Instrumental Cases Protecting Student's Rights in Schools

While laws have influenced the way school psychologists operate, other laws were created to protect the rights’ of students. One such protection refers to a student’s right to dress and style their hair anyway that they choose. Although schools have attempted to make cases against certain types of dress and hairstyles, it had been ruled that schools cannot prohibit a student from wearing certain clothing. The only way clothing and hairstyles could be banned were if they somehow interfered with the education of the student and other students involved. However, schools are granted the permission to adopt a dress code, so as long as it does not impose upon a student’s rights under the fourteenth amendment.

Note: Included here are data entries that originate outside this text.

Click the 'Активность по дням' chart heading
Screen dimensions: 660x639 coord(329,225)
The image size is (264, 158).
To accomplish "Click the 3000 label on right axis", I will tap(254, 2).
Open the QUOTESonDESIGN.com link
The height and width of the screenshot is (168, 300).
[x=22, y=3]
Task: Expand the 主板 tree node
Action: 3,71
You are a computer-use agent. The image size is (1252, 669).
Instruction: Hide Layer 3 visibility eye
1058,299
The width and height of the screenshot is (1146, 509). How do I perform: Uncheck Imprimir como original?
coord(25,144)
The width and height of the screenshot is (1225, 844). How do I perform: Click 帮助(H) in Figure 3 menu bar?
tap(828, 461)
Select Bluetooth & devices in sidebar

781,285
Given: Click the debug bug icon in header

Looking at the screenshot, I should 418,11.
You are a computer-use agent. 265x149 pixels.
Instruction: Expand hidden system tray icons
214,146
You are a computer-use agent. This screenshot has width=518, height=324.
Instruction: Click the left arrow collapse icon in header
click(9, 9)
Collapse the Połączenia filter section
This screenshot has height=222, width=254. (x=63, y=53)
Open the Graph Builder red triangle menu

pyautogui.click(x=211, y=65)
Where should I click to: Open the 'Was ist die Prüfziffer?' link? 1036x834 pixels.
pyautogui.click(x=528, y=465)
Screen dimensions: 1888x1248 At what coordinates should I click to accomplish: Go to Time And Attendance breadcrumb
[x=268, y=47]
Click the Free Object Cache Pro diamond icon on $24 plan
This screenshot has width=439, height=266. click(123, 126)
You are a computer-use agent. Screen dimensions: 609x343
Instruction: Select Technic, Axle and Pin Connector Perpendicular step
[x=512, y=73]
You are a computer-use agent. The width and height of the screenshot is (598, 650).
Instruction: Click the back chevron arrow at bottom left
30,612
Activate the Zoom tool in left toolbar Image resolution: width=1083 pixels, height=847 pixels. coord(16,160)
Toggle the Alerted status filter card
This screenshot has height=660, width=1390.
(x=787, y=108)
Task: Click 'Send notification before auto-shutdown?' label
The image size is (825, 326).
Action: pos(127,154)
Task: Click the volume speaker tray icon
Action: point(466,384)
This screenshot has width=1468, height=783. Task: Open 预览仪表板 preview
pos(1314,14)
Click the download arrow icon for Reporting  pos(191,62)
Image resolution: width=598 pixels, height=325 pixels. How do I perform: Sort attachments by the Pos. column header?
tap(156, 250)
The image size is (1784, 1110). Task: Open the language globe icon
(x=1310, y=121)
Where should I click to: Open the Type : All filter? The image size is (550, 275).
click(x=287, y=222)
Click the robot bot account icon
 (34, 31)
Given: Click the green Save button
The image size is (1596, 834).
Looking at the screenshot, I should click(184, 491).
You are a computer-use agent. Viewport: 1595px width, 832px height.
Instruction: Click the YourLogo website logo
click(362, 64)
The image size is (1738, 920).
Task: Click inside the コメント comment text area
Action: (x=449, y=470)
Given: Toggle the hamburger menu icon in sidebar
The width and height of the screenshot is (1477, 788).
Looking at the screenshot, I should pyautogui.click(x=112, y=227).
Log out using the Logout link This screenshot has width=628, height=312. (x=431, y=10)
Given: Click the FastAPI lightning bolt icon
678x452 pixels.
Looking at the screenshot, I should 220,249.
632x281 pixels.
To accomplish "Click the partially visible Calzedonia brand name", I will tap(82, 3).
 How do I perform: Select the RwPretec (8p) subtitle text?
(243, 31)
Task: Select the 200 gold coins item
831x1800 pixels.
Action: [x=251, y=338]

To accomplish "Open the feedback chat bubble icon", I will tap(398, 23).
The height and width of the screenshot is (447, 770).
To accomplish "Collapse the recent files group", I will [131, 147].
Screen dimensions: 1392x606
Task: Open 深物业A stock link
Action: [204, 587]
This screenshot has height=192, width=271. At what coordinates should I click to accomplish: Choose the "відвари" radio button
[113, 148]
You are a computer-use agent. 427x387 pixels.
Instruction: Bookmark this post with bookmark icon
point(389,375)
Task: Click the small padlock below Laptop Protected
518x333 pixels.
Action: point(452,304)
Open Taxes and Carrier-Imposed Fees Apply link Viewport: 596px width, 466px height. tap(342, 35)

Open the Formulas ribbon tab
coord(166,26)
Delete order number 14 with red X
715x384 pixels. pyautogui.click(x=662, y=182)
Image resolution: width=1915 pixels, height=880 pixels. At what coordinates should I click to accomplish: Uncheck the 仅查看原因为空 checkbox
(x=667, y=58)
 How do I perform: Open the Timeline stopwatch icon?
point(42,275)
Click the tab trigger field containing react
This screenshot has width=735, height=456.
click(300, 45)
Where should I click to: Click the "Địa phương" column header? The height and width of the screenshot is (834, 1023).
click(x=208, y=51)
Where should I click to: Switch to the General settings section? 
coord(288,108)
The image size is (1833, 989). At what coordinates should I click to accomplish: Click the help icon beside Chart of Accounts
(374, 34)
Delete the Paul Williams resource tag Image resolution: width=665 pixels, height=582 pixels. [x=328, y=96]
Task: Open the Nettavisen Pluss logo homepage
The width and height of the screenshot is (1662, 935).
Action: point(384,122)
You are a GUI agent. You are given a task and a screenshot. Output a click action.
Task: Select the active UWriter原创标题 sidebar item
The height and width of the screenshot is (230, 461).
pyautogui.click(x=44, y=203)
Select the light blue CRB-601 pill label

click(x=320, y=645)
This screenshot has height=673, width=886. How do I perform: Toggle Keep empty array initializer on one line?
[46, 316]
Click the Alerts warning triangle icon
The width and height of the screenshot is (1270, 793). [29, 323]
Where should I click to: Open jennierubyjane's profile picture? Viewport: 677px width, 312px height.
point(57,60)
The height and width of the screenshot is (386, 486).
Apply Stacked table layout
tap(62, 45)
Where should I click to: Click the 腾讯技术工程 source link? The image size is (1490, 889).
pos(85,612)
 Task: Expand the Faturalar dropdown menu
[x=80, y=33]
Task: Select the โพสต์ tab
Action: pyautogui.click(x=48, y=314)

One law which may often may not be considered important to many students addresses the issue of married students. Much debate has circulated over whether married students should be permitted to attend school related events. In fact, such a dilemma has fueled much debate. It was generally believed that married students would somehow be distracting. Not only that, but schools felt by allowing married students in school activities, it would be encouraging marriage. Although this was a valid argument, the courts felt that such laws were infringing on a student’s "fundamental right" (Reynolds & Gutkins, p. 1127). The case of Sturrup v. Mahan illustrated that schools could not justify that marriage alone was a disruption to school activities. The ruling indicated that a student’s fundamental right took precedence over disruption.


Reynolds, C. R. & Gutkin, T. B. (1999). The handbook of school psychology. New York, NY: John Wiley & Sons.